Stored data:
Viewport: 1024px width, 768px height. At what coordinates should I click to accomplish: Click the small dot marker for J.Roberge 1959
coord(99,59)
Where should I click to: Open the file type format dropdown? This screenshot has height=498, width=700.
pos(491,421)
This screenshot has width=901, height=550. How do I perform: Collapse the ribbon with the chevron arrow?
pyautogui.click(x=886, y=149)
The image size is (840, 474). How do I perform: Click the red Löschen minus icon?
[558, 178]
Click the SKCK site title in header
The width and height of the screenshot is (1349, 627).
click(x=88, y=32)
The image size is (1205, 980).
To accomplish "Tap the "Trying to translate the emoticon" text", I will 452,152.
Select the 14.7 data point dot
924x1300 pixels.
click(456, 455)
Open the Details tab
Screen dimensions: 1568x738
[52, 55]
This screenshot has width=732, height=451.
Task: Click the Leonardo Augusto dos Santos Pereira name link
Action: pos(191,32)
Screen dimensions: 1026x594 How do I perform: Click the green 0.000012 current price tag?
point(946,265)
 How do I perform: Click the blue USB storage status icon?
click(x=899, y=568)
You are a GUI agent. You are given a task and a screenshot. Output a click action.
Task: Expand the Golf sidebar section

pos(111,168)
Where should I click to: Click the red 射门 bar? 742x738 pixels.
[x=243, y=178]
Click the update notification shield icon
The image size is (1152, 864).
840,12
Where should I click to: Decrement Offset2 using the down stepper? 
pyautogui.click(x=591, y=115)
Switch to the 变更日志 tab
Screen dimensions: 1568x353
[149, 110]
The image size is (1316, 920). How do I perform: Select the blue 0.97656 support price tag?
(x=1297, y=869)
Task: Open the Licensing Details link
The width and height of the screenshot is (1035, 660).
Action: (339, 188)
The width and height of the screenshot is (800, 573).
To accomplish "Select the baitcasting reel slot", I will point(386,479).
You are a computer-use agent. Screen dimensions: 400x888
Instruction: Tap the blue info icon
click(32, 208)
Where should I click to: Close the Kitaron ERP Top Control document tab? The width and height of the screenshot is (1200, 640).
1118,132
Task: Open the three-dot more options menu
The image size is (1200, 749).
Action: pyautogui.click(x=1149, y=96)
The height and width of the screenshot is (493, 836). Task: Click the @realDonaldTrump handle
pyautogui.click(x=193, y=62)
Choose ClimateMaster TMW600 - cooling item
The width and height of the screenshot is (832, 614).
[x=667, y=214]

*Goal of the exercise*:
Beginning at the line that contains "The width and height of the screenshot is (1035, 660)." and ending at the last line above, copy each line without any change.

*Solution*:
The width and height of the screenshot is (1035, 660).
Action: (339, 188)
The width and height of the screenshot is (800, 573).
To accomplish "Select the baitcasting reel slot", I will point(386,479).
You are a computer-use agent. Screen dimensions: 400x888
Instruction: Tap the blue info icon
click(32, 208)
Where should I click to: Close the Kitaron ERP Top Control document tab? The width and height of the screenshot is (1200, 640).
1118,132
Task: Open the three-dot more options menu
The image size is (1200, 749).
Action: pyautogui.click(x=1149, y=96)
The height and width of the screenshot is (493, 836). Task: Click the @realDonaldTrump handle
pyautogui.click(x=193, y=62)
Choose ClimateMaster TMW600 - cooling item
The width and height of the screenshot is (832, 614).
[x=667, y=214]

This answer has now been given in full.